Wednesday, March 23, 2016

Steve Winwood - Roll With It (1988)


Note: this release was originally purchased as a cassette tape, later replaced by a CD.

In which Mr. Winwood attempts to get back to his '60s R&B roots. It's not his best album (that honor still goes to Arc of a Diver), but Roll With It was his biggest-selling album. FWIW, I like it slightly better than its predecessor, Back in the High Life.

Nominated for several Grammy awards, including Album of the Year, it only won one: Best Engineered Recording, Non-Classical.

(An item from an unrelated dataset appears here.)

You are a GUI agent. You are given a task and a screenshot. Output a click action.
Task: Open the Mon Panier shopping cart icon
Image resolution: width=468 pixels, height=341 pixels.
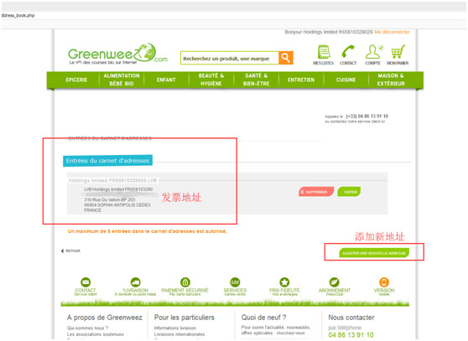pos(398,52)
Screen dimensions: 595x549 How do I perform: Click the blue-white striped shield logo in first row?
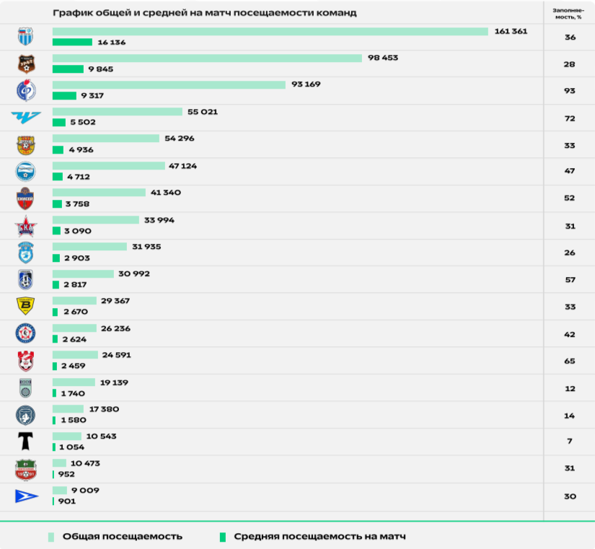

Peak on the US Billboard Top 200 chart: #1 (one week, August 20, 1988)
Peak on the Billboard Pop CD chart: #1
Peak on Billboard R&B albums chart: #93

Tracks: The title track is fantastic organ-drenched R&B (so much so that publishing rights organization BMI later had songwriters Holland-Dozier-Holland credited with co-writing the thing). The title track also had an extended 12" remix because eighties.

Also good are Holding On, Put On Your Dancing Shoes, and Hearts On Fire. I don't know what to say about Don't You Know What The Night Can Do other than it was a very successful beer jingle (#6 Pop, #1 Rock, #2 AC) and the drums are way too hot in the mix.

For more information on the brief life of the CD longbox,
go visit The Legend of the Longbox.

I usually skip the slower tunes The Morning Side and One More Morning (I see a pattern here).

Personal Memory Associated with this CD:  You might be getting tired of hearing about it, but the title track from his album was a very big part of the Lost Summer of Mark, particularly an ill-advised couples trip to a beach house.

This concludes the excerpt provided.